The aim of the current study was to evaluate the association between EPCR A6936G polymorphism with clinical parameters of diffuse large B cell lymphoma (DLBCL), and with pattern of EPCR expression in DLBCL cells. 

Clinical data of 249 newly diagnosed DLBCL patients was collected from the electronic medical records and DNA was extracted from patients' bone marrow (BM) or peripheral blood samples. The EPCR A6936G polymorphism was analyzed using Fluorescent Resonance Energy Transfer (FRET) real-time PCR.

EPCR expression level was evaluated in two DLBCL cell lines (OCI-LY18 and U-2946), 38 DLBCL patient archival formalin-fixed paraffin-embedded sections, and in BM samples from 5 DLBCL patients with BM disease involvement.

Measuring the EPCR expression levels in DLBCL cell lines enable us to study the pattern of expression in pure DLBCL cells, isolated from other diverse cells which are also located in the DLBCL patient biopsies.

Levels of EPCR mRNA were studied using quantitative reverse transcription PCR (qRT-PCR), and protein levels were evaluated using immunohistochemically (IHC) staining and flow-cytometry analysis.

No association between EPCR A6936G polymorphism and overall survival, progression free survival or any other clinical parameter was observed in the current cohort of DLBCL patients.

Low to very low EPCR mRNA levels were documented in the DLBCL U-2946 (∆Ct = 2.97) and OCI-LY18 (∆Ct = 9.44) cell lines compared with the primary HUVECs (∆Ct = (-3.66)).

In addition, low EPCR protein levels were observed in both DLBCL cell lines using IHC staining and flow-cytometry analysis. Flow cytometry analysis revealed that 10% - 20% of both DLBCL cell lines express cytoplasmic and surface EPCR. 

No statistical difference was observed in EPCR mRNA levels between biopsies from patients with the EPCR 6936 AG/GG and AA polymorphisms. Compering mRNA levels of EPCR (∆Ct (-0.855)) to the endothelial marker ERG mRNA (∆Ct 1.33) and to the B-lymphocyte marker CD20 (∆Ct (-3.66)), suggests a possible low EPCR mRNA expression level in patient's DLBCL cells.

Out of the 38 IHC stained biopsies, only in two sections (5.3%), from patients with the EPCR 6936 AG polymorphism, the DLBCL cells were positively stained with anti-EPCR antibodies.

Flow-cytometry analysis of DLBCL cells from 5 BM samples demonstrated that 24% of the cells express cytoplasmic EPCR with MFI ratio of 3.3, but no surface EPCR was documented on those DLBCL cells.
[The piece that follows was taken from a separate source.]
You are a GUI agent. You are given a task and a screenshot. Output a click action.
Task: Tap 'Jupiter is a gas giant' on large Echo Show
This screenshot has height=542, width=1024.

In conclusion, EPCR A6936G polymorphism was not found to have a clinical relevance in DLBCL patients. DLBCL cells probably express low to very low EPCR levels, however the association with the EPCR A6936G polymorphism and the clinical parameters are not clear yet. Further studies on the role of EPCR in DLBCL and other hematological malignancies might enlighten this query.